Jadi, secara garis besar, Riset AI memberi kontribusi nyata untuk pertumbuhan bisnis dan menciptakan efisiensi internal dalam pengelolaan produk-produk di bisnisnya Ebiz.
Apa rencana jangka panjang Ebiz dengan Riset AI?
Rencana jangka panjang Ebiz dengan Riset AI...
AI akan terus diadopsi dan menjadi bagian dari pelatihan di masa depan, walaupun belum menjadi prioritas utama, tetap menjadi opsi yang dikejar untuk optimalisasi penggunaan AI dalam pelatihan.
Ebiz sudah punya roadmap yang jelas dengan AI sebagai salah satu andalan utama di masa depan, mengingat perkembangan AI yang sangat signifikan, masif, dan cepat.
Fokus utamanya adalah memanfaatkan AI untuk memenuhi kebutuhan pasar yang membutuhkan solusi cepat, terutama untuk target besar yang sibuk dan menginginkan efisiensi.
Mengenai apakah AI akan mendisrupsi atau justru mempercepat (akselerasi) bidang pendidikan dan pelatihan, saat ini masih belum jelas (masih abu-abu).
Kompetitor juga sudah mulai menggunakan AI sebagai respons terhadap permintaan pasar, yang menunjukkan bahwa pasar dosen, penjualan, dan pengajaran memang sudah mulai banyak menggunakan AI dalam prosesnya, baik di pengajaran, pembimbingan, maupun penelitian.
Apa saran atau nasihat yang bisa diberikan Kang Dicky kepada mereka yang baru mulai mengadopsi AI dalam dunia akademik?

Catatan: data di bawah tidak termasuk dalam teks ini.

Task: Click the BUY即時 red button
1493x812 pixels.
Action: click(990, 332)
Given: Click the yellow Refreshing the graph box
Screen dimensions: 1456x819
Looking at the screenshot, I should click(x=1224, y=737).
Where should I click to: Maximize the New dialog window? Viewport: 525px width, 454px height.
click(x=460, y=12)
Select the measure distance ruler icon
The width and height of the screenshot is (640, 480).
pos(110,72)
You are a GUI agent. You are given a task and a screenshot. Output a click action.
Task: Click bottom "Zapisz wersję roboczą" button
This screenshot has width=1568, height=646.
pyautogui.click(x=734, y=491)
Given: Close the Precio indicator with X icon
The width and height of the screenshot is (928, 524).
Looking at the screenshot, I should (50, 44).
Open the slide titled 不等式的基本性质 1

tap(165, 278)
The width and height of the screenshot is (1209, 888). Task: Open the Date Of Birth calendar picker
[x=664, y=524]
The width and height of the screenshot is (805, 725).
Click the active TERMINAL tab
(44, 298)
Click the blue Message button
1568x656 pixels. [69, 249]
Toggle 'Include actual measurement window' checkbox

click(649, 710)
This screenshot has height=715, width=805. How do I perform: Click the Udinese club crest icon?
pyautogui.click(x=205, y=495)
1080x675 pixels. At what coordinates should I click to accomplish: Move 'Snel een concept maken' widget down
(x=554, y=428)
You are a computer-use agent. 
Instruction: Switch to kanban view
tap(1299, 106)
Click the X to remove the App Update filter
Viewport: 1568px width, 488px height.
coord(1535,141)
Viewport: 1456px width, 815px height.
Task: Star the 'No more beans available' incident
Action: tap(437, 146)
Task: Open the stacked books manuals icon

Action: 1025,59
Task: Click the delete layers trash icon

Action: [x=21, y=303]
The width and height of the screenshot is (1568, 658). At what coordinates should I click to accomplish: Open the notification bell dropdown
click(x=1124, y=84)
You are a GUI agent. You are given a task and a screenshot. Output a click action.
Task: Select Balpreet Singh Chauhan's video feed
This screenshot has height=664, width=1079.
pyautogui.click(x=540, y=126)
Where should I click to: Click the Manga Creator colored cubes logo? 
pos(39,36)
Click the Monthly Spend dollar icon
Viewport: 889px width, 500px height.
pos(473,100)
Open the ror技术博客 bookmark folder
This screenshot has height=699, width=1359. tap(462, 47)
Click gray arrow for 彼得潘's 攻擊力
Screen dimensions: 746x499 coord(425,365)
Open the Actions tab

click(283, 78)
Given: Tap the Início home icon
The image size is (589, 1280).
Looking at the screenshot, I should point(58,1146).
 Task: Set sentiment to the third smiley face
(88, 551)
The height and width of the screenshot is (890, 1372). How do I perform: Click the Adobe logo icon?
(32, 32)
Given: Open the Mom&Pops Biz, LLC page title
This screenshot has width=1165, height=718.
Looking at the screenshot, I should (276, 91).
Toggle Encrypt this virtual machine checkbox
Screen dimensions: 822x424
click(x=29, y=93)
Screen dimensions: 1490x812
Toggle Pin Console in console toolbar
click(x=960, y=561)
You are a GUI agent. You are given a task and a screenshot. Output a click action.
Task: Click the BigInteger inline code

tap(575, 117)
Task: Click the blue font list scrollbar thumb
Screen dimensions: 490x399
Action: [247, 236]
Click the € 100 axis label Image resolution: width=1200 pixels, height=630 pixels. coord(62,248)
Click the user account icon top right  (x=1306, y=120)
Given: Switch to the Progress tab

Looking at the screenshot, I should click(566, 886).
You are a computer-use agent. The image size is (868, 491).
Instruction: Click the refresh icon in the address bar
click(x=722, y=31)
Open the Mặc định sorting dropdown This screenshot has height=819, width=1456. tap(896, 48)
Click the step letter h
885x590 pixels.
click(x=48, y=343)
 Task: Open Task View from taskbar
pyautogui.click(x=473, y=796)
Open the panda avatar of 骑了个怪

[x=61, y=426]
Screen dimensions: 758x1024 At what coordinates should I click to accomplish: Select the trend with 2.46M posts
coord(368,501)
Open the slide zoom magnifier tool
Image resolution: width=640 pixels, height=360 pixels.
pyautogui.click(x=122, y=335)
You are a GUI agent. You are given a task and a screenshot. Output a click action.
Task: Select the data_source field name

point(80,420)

Kalau saya kasih saran untuk yang baru mulai pakai AI di dunia akademik, saya sebenarnya bukan ahli penelitian juga sih. Tapi saya mau share apa yang biasanya saya dengar dari trainer kita. Mereka bilang, sebenarnya nggak masalah pakai AI, asal kita bijak. Maksudnya, kita harus tahu kapan saatnya pakai kemampuan kita sendiri, akal pikir manusia, dan kapan kita bisa memanfaatkan AI.
Saya selalu bilang, jangan sampai 100% mengandalkan AI untuk hasil akhirnya. Kita sebagai peneliti paling tahu mana yang benar dan mana yang nggak dari hasil yang AI kasih. Jangan cuma kasih perintah ke AI, terus tinggal submit tanpa dicek ulang. Itu yang harus dihindari.
Penting banget untuk tetap ada sentuhan manusia, human touch, terutama di pembuatan artikel atau riset. AI itu alat bantu, bukan pengganti sepenuhnya. Jadi, pakai AI tapi tetap kontrol hasilnya, tambahkan nilai dari pemikiran kita sendiri supaya hasilnya lebih valid dan berkualitas. Itu yang selalu saya ingatkan, supaya penggunaan AI lebih bijak dan nggak asal-asalan.